Start of Quoted text
DOE invites all interested parties to submit in writing by October 13, 2020, comments and information on matters addressed in this document and on other matters relevant to DOE's consideration of a separate product classes for top-loading, standard-size residential clothes washers with an average cycle time of less than 30 minutes when conducting the test procedure at Appendix J2; for front-loading, standard-size residential clothes washers with an average cycle time of less than 45 minutes when conducting the test procedure at Appendix J2; and vented electric standard-size clothes dryers and vented gas clothes dryers with a cycle time of less than 30 minutes when conducting the test procedure in Appendix D2. DOE also seeks comment on potential energy conservations standards for such classes of residential clothes washers and consumer clothes dryers, should they be established. After the close of the comment period, DOE will review the public comments received and begin collecting data and conducting the analyses necessary to consider appropriate energy conservation standard levels.
End of Quoted text
Start of Data
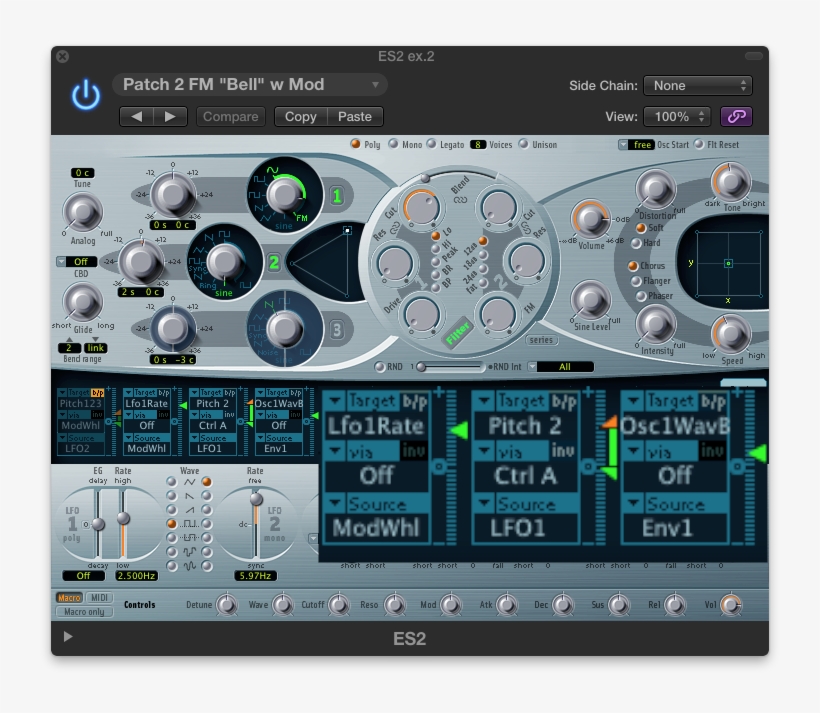
Task: Click the bottom-left disclosure play triangle
Action: 67,637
End of Data
Tasks to carry out —
A. Decide whether each statement below agrees with the DOE notice on clothes washers and dryers. Answer yes or no for each and quote the words of the notice that settle it.
(i) Comments must be submitted in writing by October 13, 2020.
(ii) The front-loading washer class under consideration covers machines with an average cycle time of less than 30 minutes.
(iii) DOE will begin collecting data before the comment period closes.
B. List every type of washer or dryer for which the DOE notice on clothes washers and dryers considers a separate product class.
C. Write the next part of the DOE notice on clothes washers and dryers, starting after its final sentence.

Results of the tasks —
A.
(i) Yes: "submit in writing by October 13, 2020"
(ii) No: "front-loading, standard-size residential clothes washers with an average cycle time of less than 45 minutes"
(iii) No: "After the close of the comment period, DOE will review the public comments received and begin collecting data"

B.
- Top-loading, standard-size residential clothes washers
- Front-loading, standard-size residential clothes washers
- Vented electric standard-size clothes dryers
- Vented gas clothes dryers

C.
Submitting comments via http://www.regulations.gov. The http://www.regulations.gov web page will require you to provide your name and contact information. Your contact information will be viewable to DOE Building Technologies staff only. Your contact information will not be publicly viewable except for your first and last names, organization name (if any), and submitter representative name (if any). If your comment is not processed properly because of technical difficulties, DOE will use this information to contact you. If DOE cannot read your comment due to technical difficulties and cannot contact you for clarification, DOE may not be able to consider your comment.

However, your contact information will be publicly viewable if you include it in the comment or in any documents attached to your comment. Any information that you do not want to be publicly viewable should not be included in your comment, nor in any document attached to your comment. Following this instruction, persons viewing comments will see only first and last names, organization names, correspondence containing comments, and any documents submitted with the comments.

Do not submit to http://www.regulations.gov information for which disclosure is restricted by statute, such as trade secrets and commercial or financial information (hereinafter referred to as Confidential Business Information (“CBI”)). Comments submitted through http://www.regulations.gov cannot be claimed as CBI. Comments received through the website will waive any CBI claims for the information submitted. For information on submitting CBI, see the Confidential Business Information section.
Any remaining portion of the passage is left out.